The Soap Box: Managing the harm from drug gangs

Author
Barry Soper ,
Publish Date
Tue, 18 Oct 2016, 5:51AM

There are some things you do in your career that you'd rather not have done.

Mine was infiltrating a southern motorcycle gang more than 40 years ago and riding to the Alexandra Blossom Festival which you'd think would be a most unlikely place for gangs to assemble, but that they did from all over the country.

The gangs had complained they'd the previous year been roughed up by the police who weren't wearing their identification numbers, which of course they're required to do by law.

Riding through the countryside with around a hundred thundering bikes certainly gave you a feeling of power, but that feeling turned to disgust at what they got up to when several hundred of them set up camp at an area on the outskirts of the Central Otago town called The Pines.

In those days though, drugs weren't the problem that they are today.

Not too many years later the then Prime Minister Rob Muldoon had gang members up to his office to try and steer them away from crime and into work and laid down the law to them about showing more respect for their women and children.

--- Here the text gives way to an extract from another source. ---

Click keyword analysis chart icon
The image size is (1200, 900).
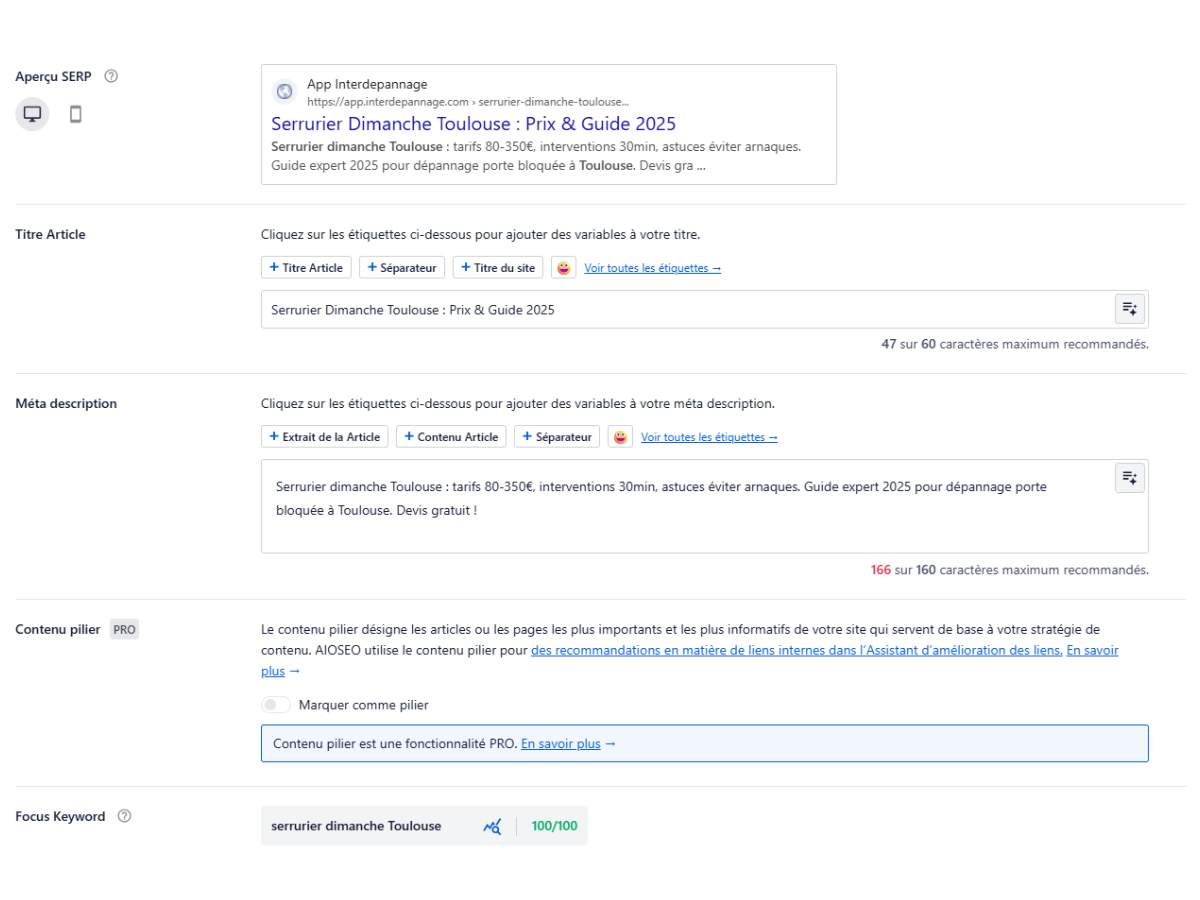[x=492, y=826]
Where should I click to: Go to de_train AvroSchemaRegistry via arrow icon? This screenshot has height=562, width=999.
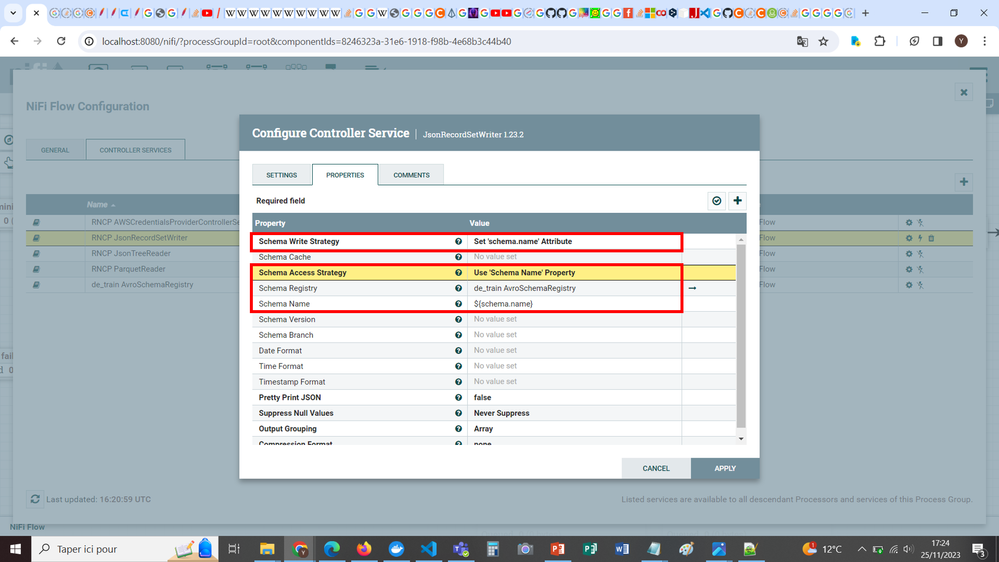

He became the patron of Black Power who performed a rousing haka at his funeral in 1992.

Around that time less than 10 percent of prison inmates had gang connections, today more than 30 percent of them are gangsters with the biggest proportion coming from the Mongrel Mob.

These days most of the gangs are heavily involved in the drug trade, in particular producing and peddling the insidious methamphetamine, or P.

Since 2009 almost $140million has been forfeited from the proceeds of crime but up until yesterday just $15 million has been reinvested in anti-drug programmes. That's now been doubled, now that the P problem seems to be out of control.

Fed up, a Ngaruawahia based gang the Tribal Huks, which makes hundreds of sandwiches for hungry school kids every day, last week gave P dealers 24 hours to get out of their town. They now claim the town is meth free after purging ten houses known to be associated with the drug.

John Key welcomed the action, providing they stuck within the law, and since no one's complaining it seems they have, although complaints would receive little sympathy if they could find someone to complain to.

Key told us not to be deluded though by thinking that the bulk of the manufacture and distribution of drugs isn't controlled by the gangs.

The law's been made tougher on those who involve themselves with criminal gangs but short of outlawing them, it looks as though we have no choice but to try and manage the mess and that, on so many levels, is an indictment on our society.